La revue, mai 2017
Jihadisme, cinéma et jouissance de l’horreur
Si l’on n’est pas un lecteur averti ou si l’on a oublié certaines scènes macabres vues à la télévision, on pourrait s’étonner, de prime abord, du propos de ce livre. Qui associe, il est vrai, les organisations comme Daech non pas au cinéma proprement dit comme l’indique son titre mais à l’art de filmer, qui concerne tous les types d’écran. Le combat des jihadistes ne passe pas que par des bombes, les attentats, les meurtres : il utilise de façon importante, on serait tenté de dire essentielle, l’image. Pourquoi ? Comment ? C’est ce que veut expliquer, décrire et analyser dans son ouvrage Jean-Louis Comolli, réalisateur et journaliste – notamment aux Cahiers du cinéma dont il a également été rédacteur en chef.

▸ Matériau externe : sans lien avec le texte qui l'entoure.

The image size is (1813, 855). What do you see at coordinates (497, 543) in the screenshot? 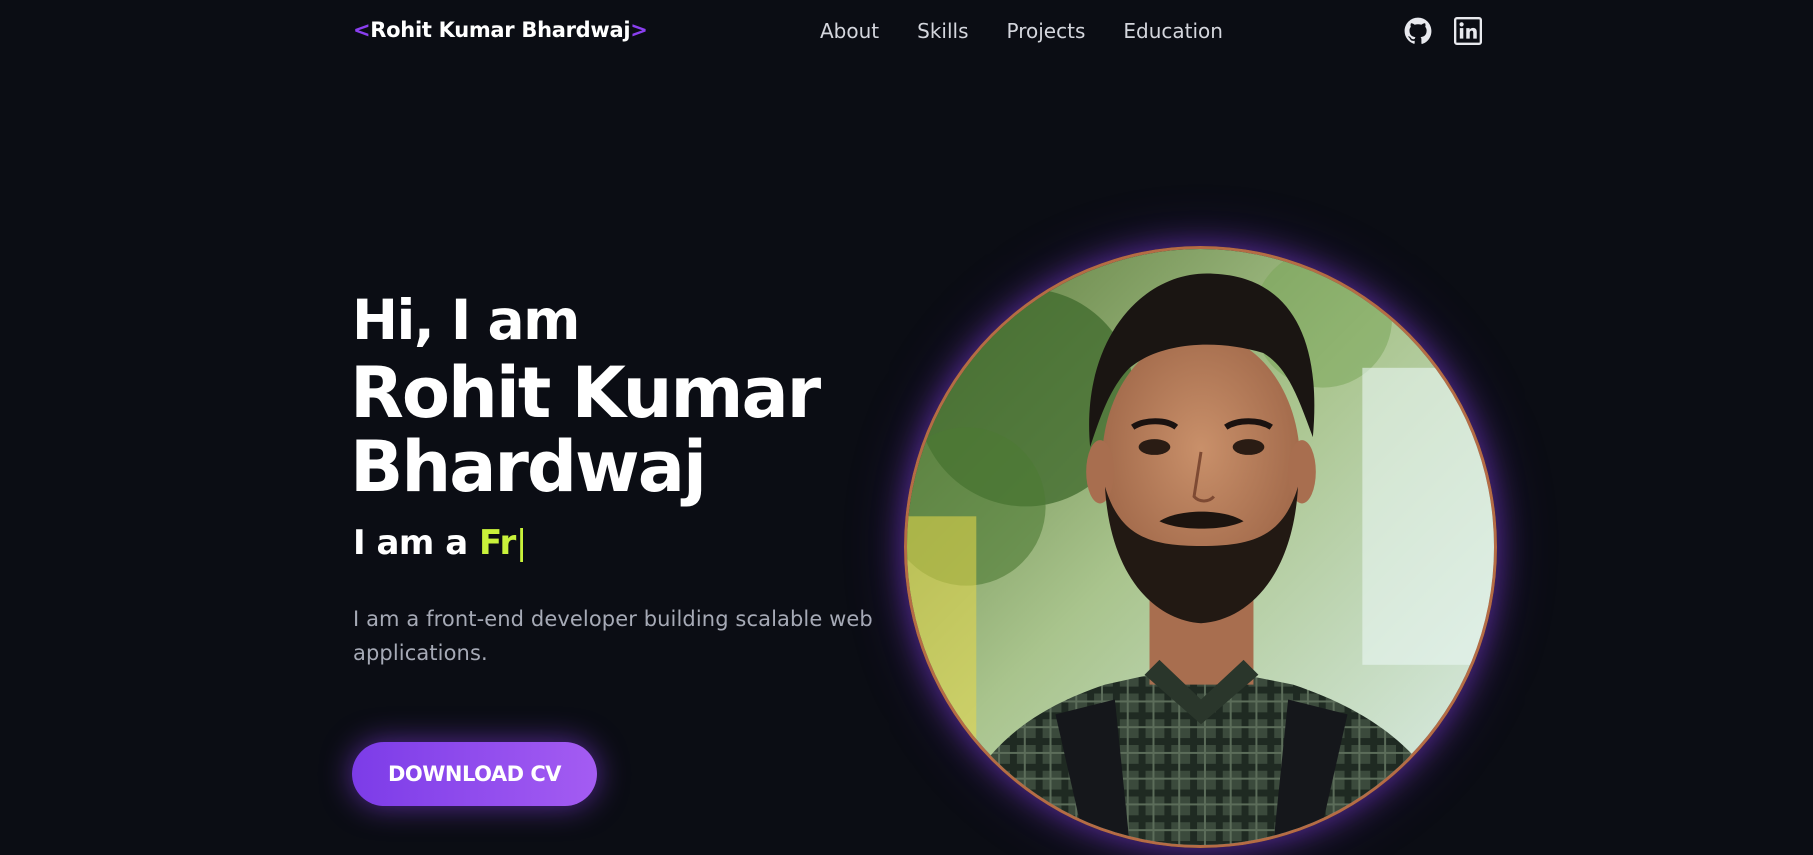
I see `typed-role: Fr` at bounding box center [497, 543].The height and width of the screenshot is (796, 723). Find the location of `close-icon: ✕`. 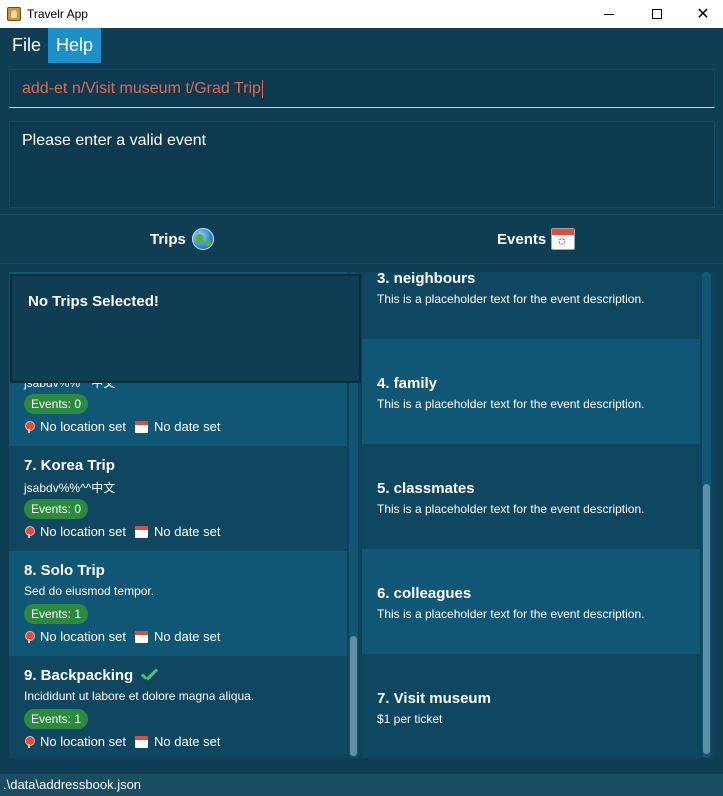

close-icon: ✕ is located at coordinates (703, 14).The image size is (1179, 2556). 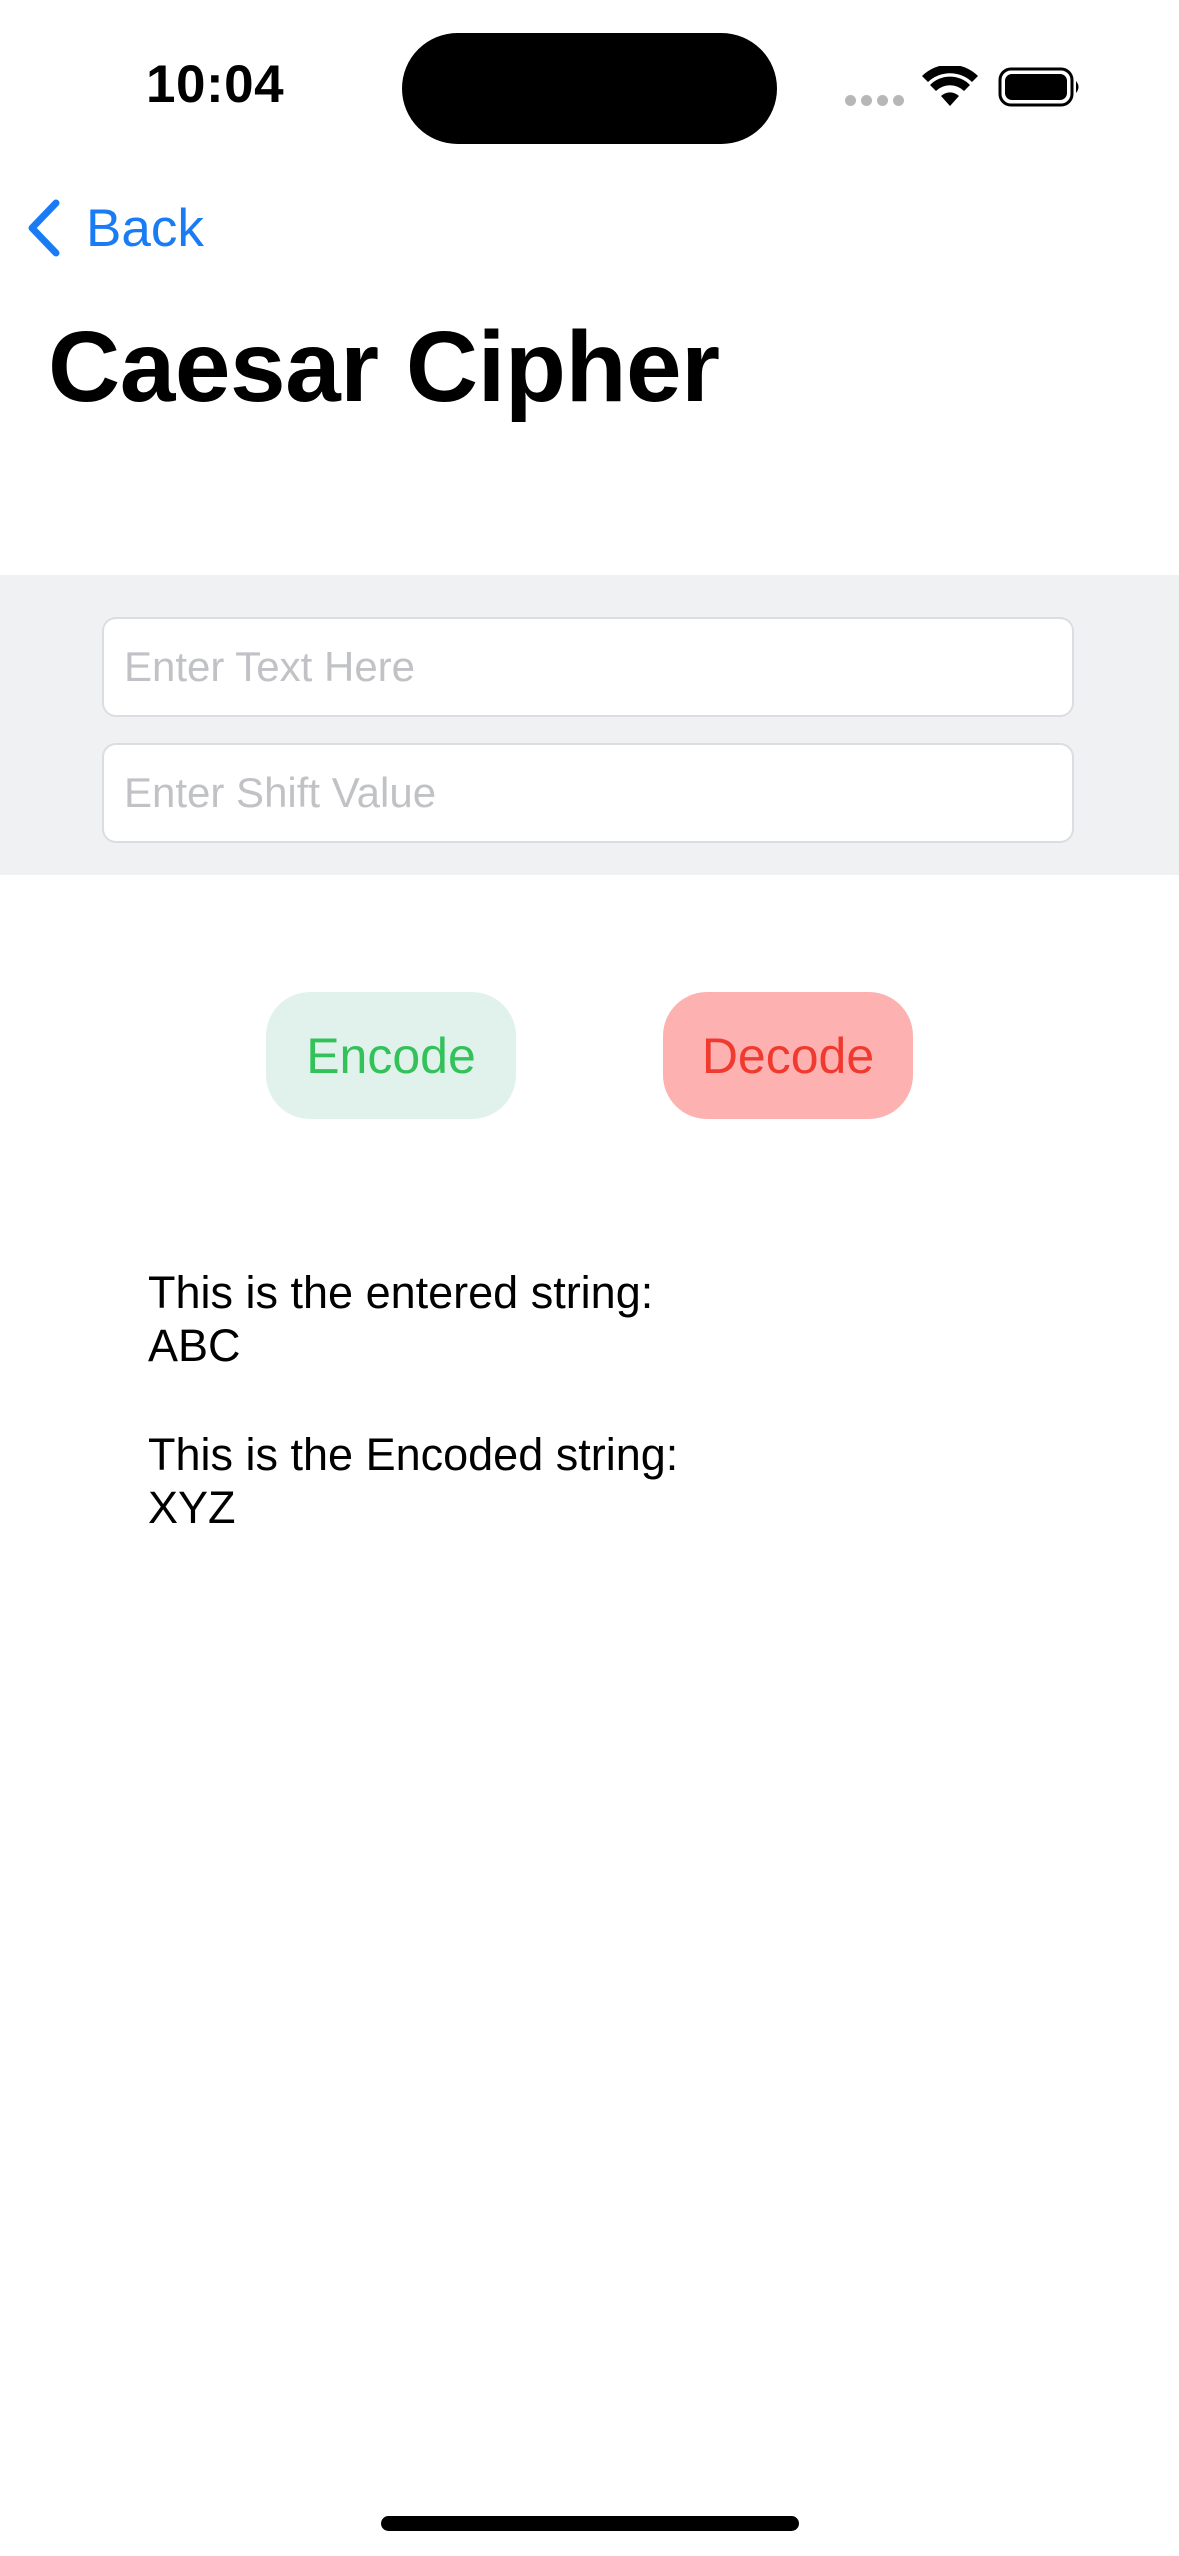 What do you see at coordinates (588, 793) in the screenshot?
I see `shift-value-input` at bounding box center [588, 793].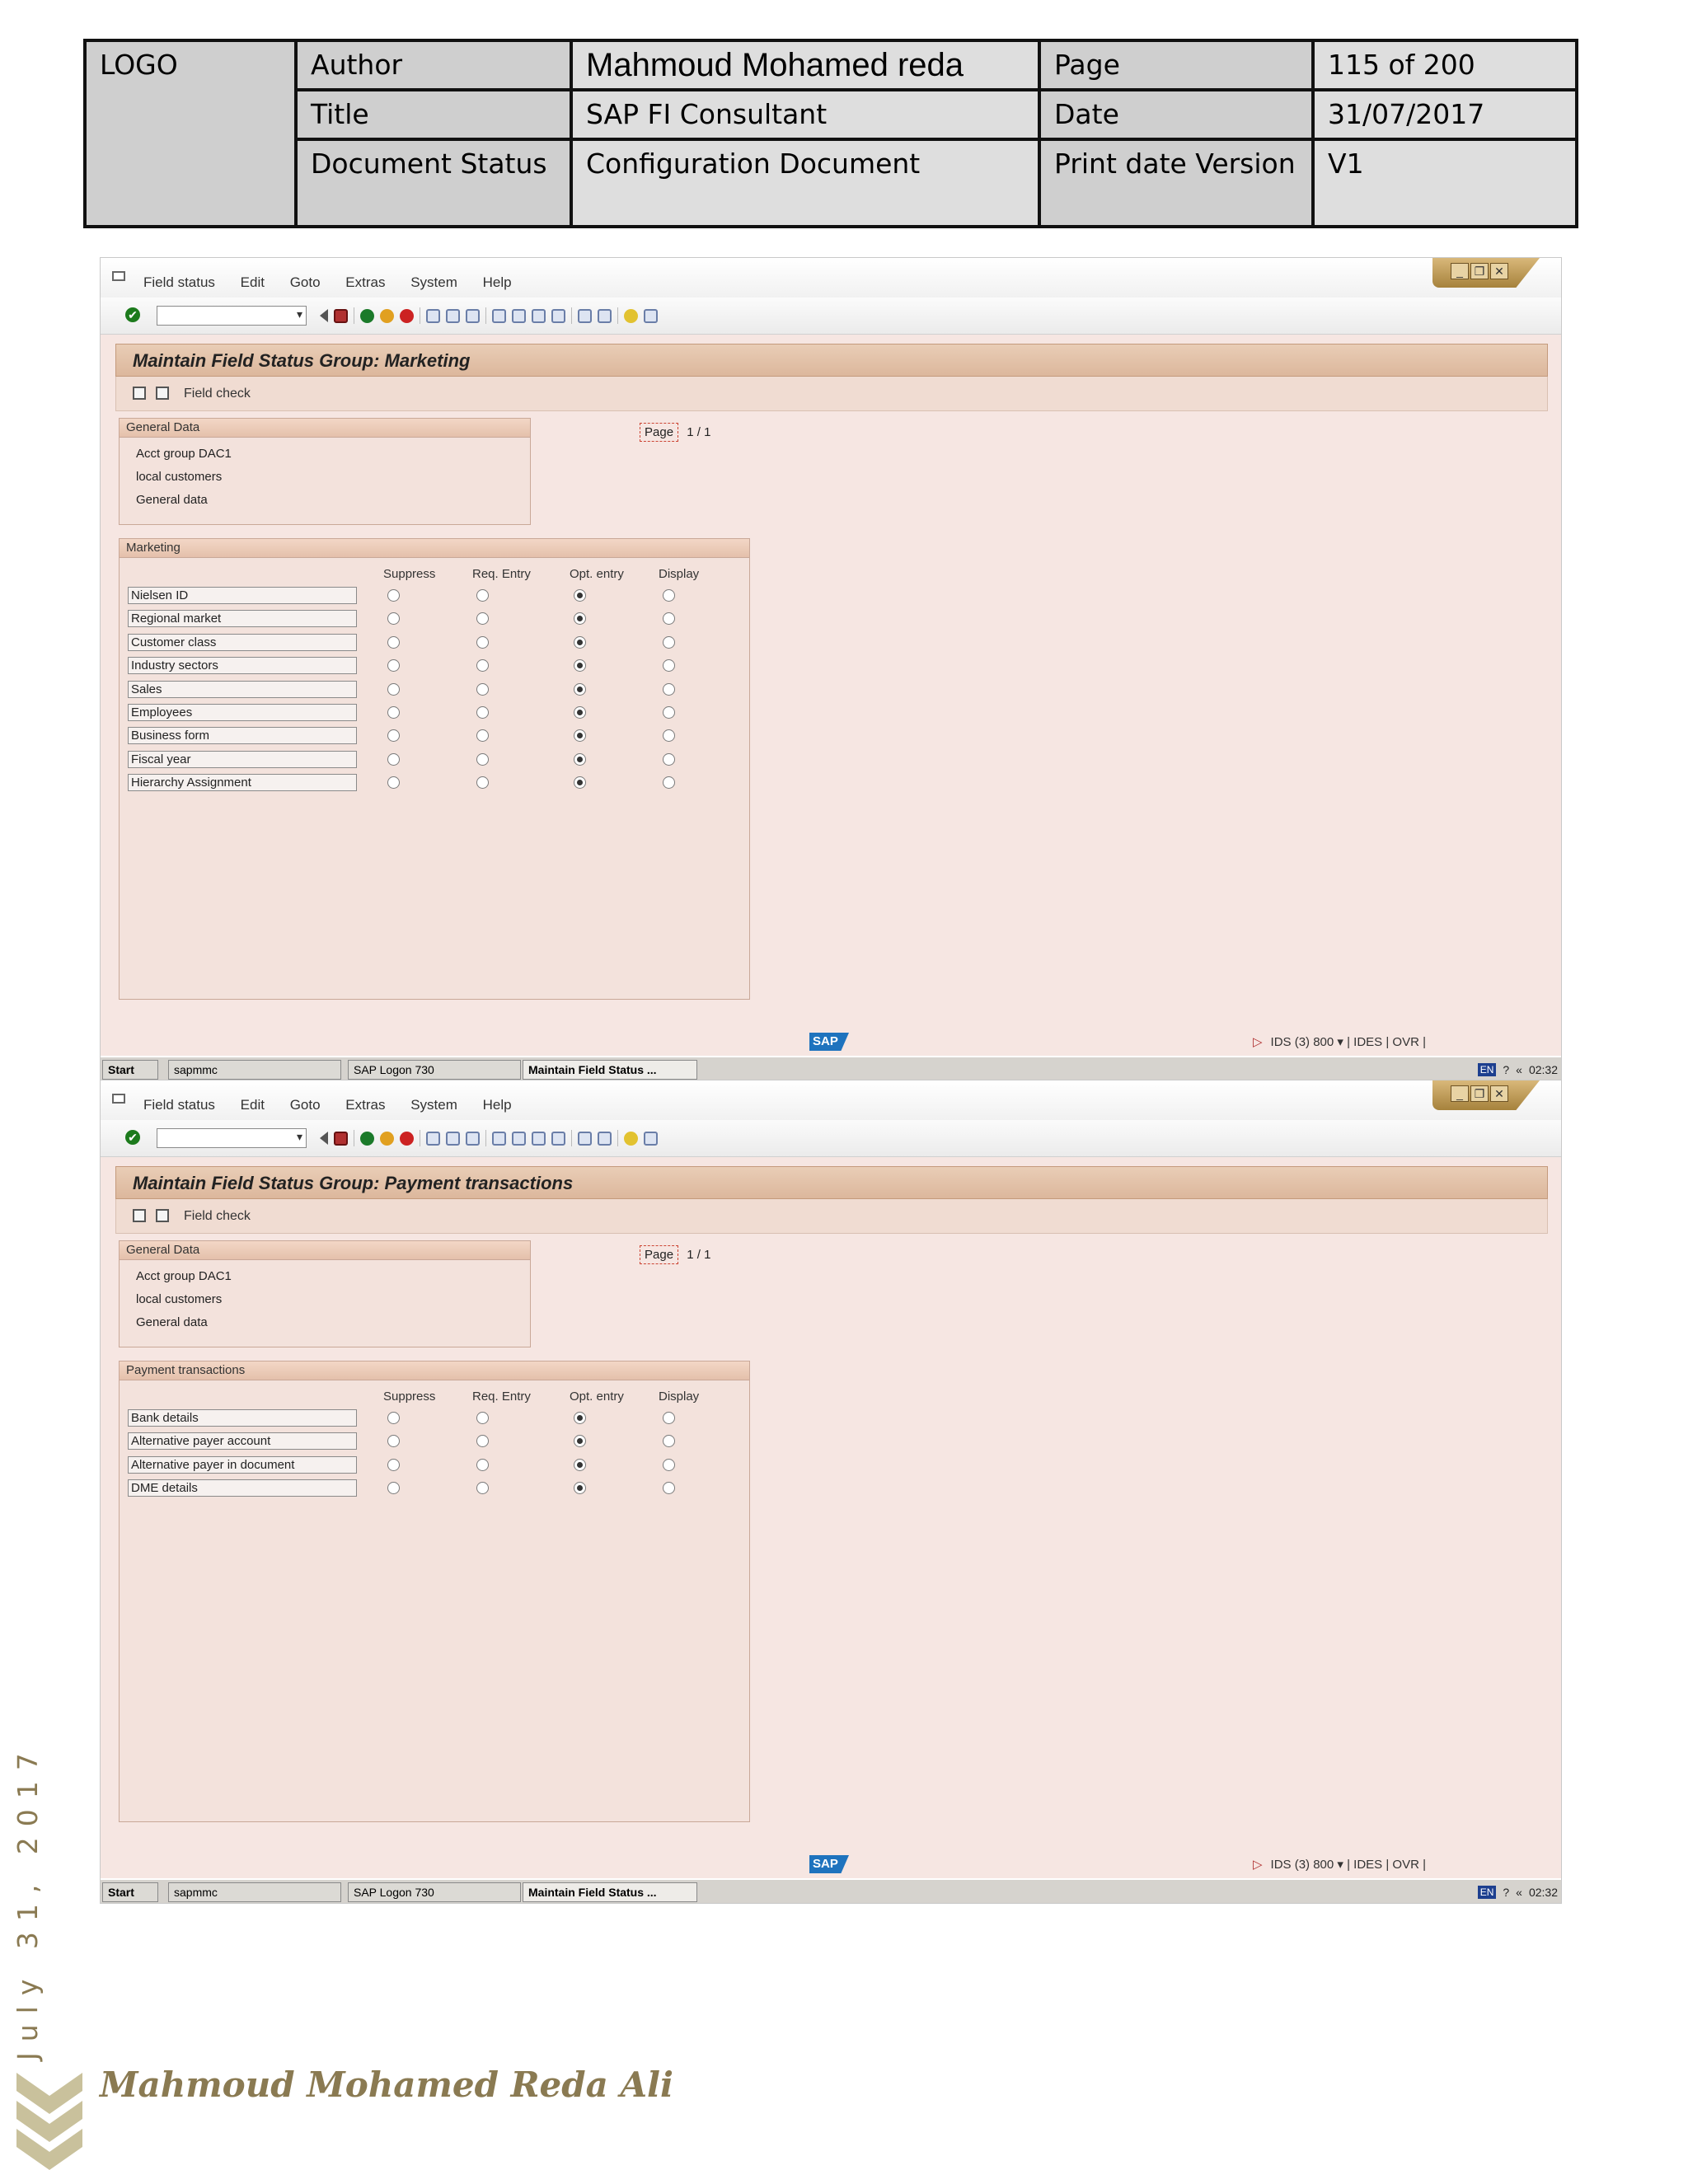  Describe the element at coordinates (1506, 1892) in the screenshot. I see `help-tray-icon: ?` at that location.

Nous connaissons tous les pouvoirs de l’image pour influencer les idées et les comportements. Il suffit de penser au marketing et à la publicité pour s’en persuader. Mais aussi, depuis toujours, aux diverses interdictions de représentation dans certaines religions. Daech, pourtant ennemi de l’Occident gavé d’images, s’est emparé paradoxalement de ce moyen de propagande, et ce de la manière la plus perfectionnée : il s’est équipé d’un studio de production et a acquis la maîtrise des techniques numériques les plus sophistiquées. Une utilisation du média audiovisuel qui s’inscrit en fait dans une continuité avec celle de bien des régimes « totalitaires » – souvenons-nous des œuvres à sa gloire pour le grand écran financés par le régime nazi – même s’il est certain que l’arrivée de la télévision puis d’internet et des réseaux sociaux en a depuis quelque temps multiplié l’ampleur.
Cet emploi très « macabre et contre nature » du cinéma, que l’auteur qualifie « d’extravagance propre à notre temps » puisque le septième art a été inventé pour filmer la vie, est assurément efficace. Même si on s’étonne volontiers, les images de torture ou de mise à mort suscitent bien souvent, au-delà du dégoût et de l’effroi, ce que Comolli appelle une « jouissance de perversion ». Celle qui fait le succès des films d’épouvante ou d’horreur. Et qui ne concerne pas d’ailleurs que les adultes. Tous les parents le savent : les images qui font peur sont très appréciées des enfants à condition qu’ils aient l’âge de savoir que ce n’est pas « pour de vrai ». Mais aujourd’hui, avec le terrorisme, c’est pour de vrai ! A la fin d’un court-métrage intitulé La Syrie aujourd’hui qu’évoque Comolli s’affichait ainsi sur l’écran ce « carton » : « Cessez de nous regarder, nous sommes en train de mourir ! ». A méditer.